*** Opening of RECORDS FOR THE EXERCISE ***

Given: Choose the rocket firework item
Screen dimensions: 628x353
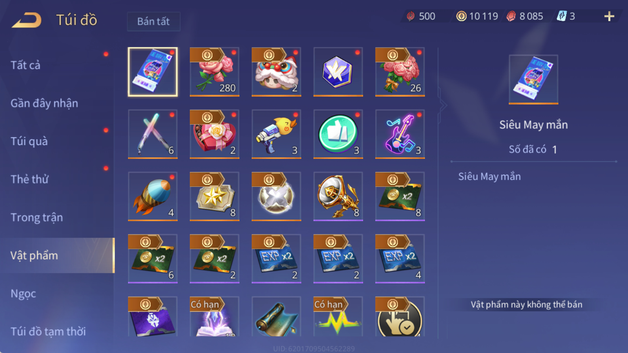Looking at the screenshot, I should pyautogui.click(x=153, y=197).
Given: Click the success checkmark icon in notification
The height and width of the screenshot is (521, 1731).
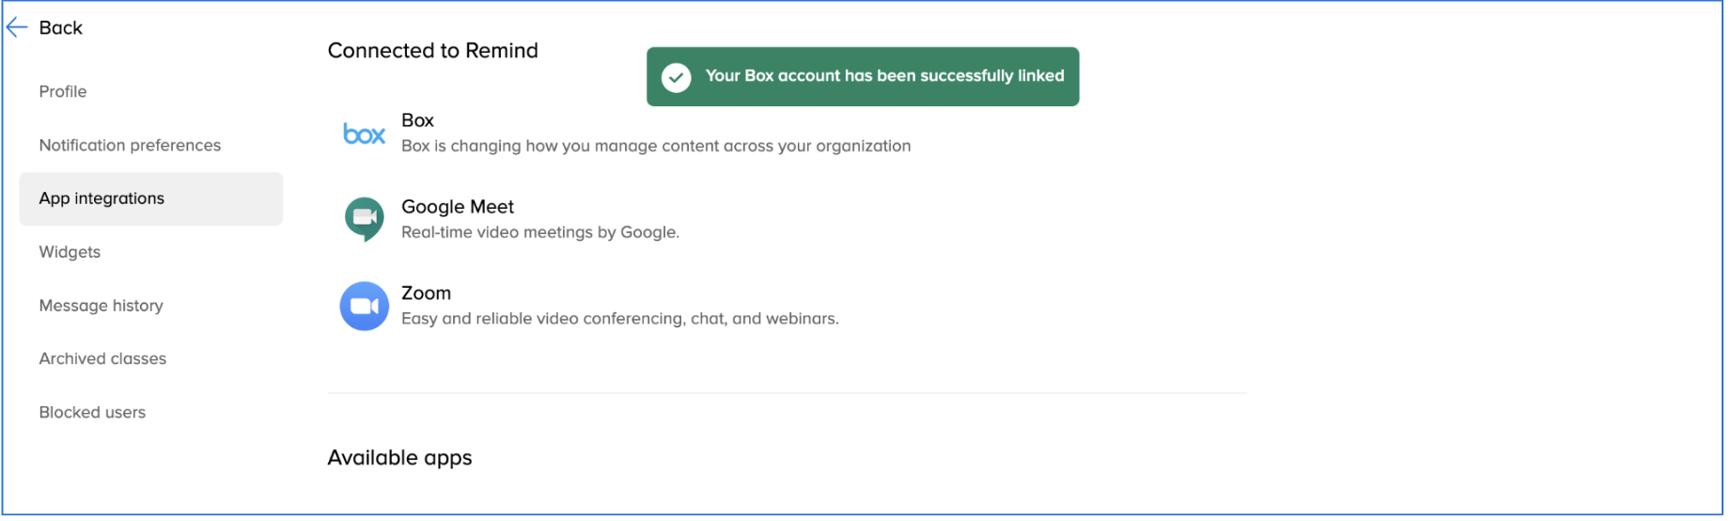Looking at the screenshot, I should (678, 77).
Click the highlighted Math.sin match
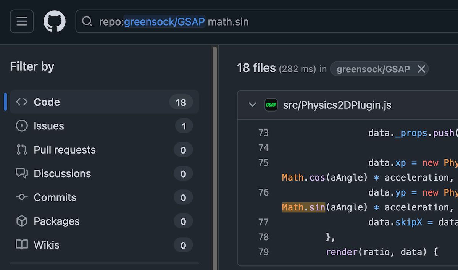Viewport: 458px width, 270px height. [x=303, y=207]
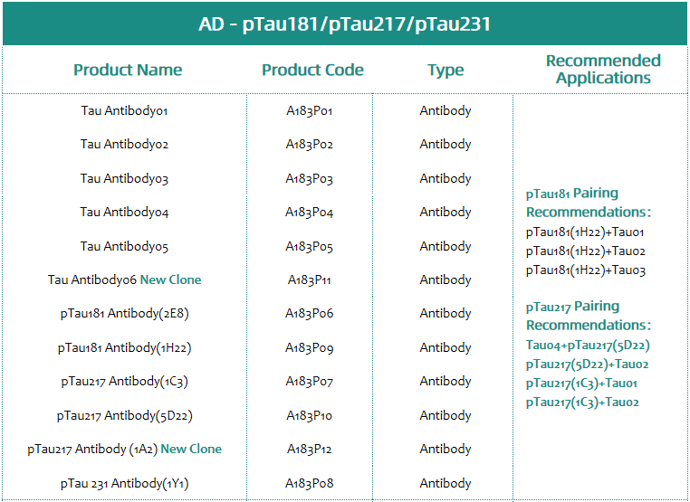Click the Product Code column header
Image resolution: width=690 pixels, height=502 pixels.
click(312, 70)
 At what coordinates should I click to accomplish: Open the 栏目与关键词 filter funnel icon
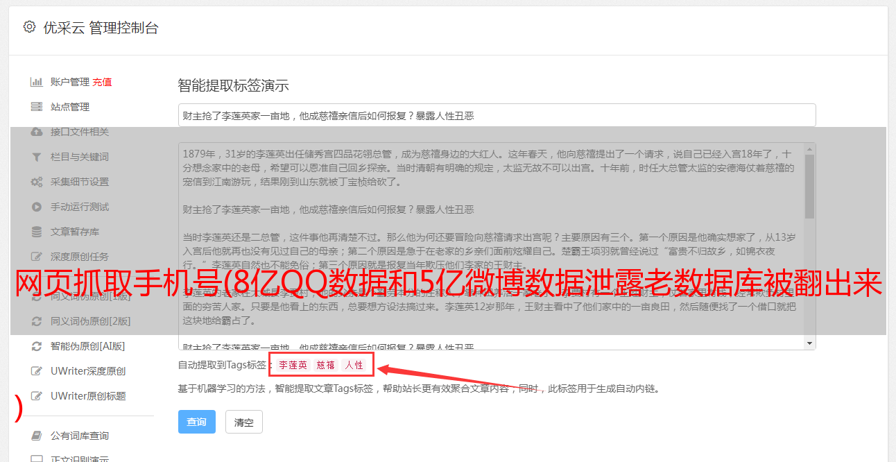[x=37, y=157]
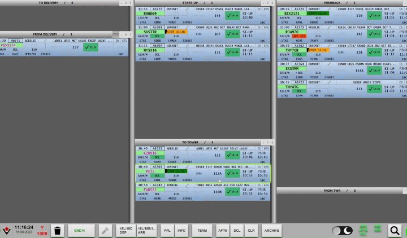Click the TERM button
The image size is (407, 238).
click(202, 230)
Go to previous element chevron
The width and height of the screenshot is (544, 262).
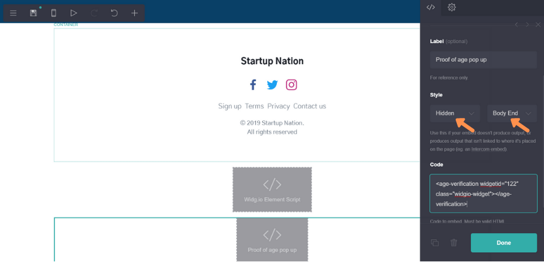[x=517, y=25]
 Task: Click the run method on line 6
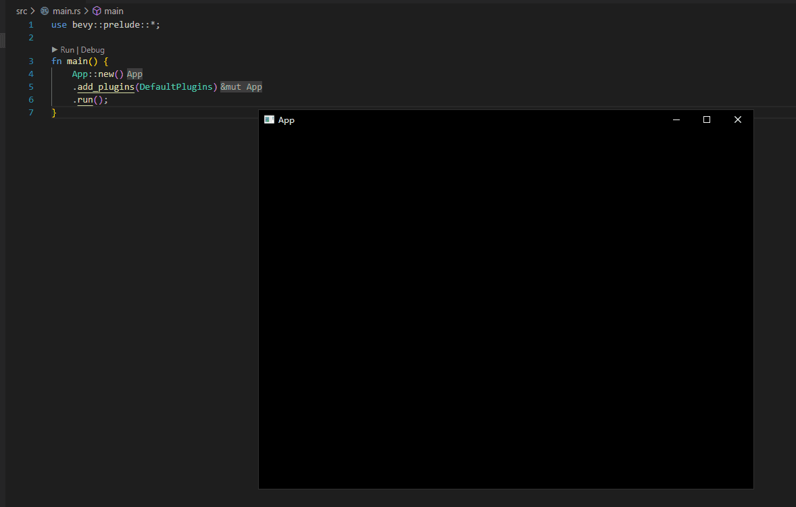[x=84, y=100]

*** Close of RECORDS FOR THE EXERCISE ***

PROBLEM DETAILS ▸
Search the entries for lines with the string "Given", then report their number alone.

EXPECTED ANSWER ▸
2